-JG, Stanislaus
My grandparents are my best friends. Growing up I was usually always getting in trouble because they are very strict, but not as much no more. There’s a lot as to why, but now I know they just wanted the best for me.
It’s too late now, but I should have listened to them. I do regret a lot of the things I’ve done, but I wouldn’t take it back because we have a good relationship now. To be honest I’d do it all over again. What I would take back though is some of the things I’ve said in the past. I don’t really know why I say the things I say most of the time but I definitely should have thought about what I was saying.
My other grandpa passed away when I was in fifth or sixth grade. When I found out I didn’t cry until a few months later when the realization hit me and it hurt because I was a mean kid and said mean things. Sometimes I wish I could tell him how sorry I am and how much I love him and just have one day back to spend time with him.
Although I can’t remember a lot of my memories, I wish I could make more.

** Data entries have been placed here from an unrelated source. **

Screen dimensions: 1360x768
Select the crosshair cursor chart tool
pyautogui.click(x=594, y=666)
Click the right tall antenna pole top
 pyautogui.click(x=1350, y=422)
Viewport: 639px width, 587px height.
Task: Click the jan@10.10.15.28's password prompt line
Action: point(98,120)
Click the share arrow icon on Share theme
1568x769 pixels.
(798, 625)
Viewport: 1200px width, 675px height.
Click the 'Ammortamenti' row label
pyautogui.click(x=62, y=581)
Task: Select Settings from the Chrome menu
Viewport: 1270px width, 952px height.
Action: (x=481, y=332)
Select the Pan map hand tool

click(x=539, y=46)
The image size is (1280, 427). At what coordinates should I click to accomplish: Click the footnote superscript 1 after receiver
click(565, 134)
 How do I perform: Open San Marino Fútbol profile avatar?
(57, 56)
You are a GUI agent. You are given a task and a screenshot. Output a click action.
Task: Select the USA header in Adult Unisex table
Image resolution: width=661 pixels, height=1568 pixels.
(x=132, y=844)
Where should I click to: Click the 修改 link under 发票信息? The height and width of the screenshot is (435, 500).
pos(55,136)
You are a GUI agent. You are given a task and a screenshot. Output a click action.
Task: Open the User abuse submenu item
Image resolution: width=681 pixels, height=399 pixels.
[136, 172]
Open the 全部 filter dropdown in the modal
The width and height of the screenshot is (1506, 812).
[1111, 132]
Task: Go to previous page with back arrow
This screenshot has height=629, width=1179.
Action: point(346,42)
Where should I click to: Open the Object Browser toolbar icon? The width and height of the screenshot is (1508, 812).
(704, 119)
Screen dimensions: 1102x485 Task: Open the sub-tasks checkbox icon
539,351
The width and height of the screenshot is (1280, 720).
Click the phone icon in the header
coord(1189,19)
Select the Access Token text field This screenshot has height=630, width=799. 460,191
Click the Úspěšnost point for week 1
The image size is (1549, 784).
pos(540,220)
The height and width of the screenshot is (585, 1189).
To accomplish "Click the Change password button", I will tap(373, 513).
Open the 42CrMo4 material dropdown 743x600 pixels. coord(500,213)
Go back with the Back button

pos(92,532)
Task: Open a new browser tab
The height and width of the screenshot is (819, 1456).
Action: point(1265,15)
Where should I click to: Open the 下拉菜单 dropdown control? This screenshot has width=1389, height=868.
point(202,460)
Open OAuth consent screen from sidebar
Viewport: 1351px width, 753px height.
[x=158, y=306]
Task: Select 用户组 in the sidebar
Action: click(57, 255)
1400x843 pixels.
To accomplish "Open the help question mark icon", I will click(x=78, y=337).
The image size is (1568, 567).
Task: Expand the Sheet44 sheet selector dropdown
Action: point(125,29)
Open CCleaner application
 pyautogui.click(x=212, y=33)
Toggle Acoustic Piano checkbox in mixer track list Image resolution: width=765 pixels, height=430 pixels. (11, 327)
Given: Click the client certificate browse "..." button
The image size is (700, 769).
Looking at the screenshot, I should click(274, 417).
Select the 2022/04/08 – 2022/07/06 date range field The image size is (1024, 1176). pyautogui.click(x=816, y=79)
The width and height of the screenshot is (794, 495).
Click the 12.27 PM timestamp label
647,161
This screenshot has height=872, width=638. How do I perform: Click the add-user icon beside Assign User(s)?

My grandma is still here and so is my other grandpa. I call him my Papa. I’m happy I still have them because if I didn’t I wouldn’t have no parents. But I know one day there’s going to be a day when they aren’t with me no more.
That’ll probably be the day I lose myself. But for now I’m going to make them happy and spend as much time with them as possible.
Moral of the story: you’ll never realize what you have until it’s gone. We always doubt the things we have until they’re gone.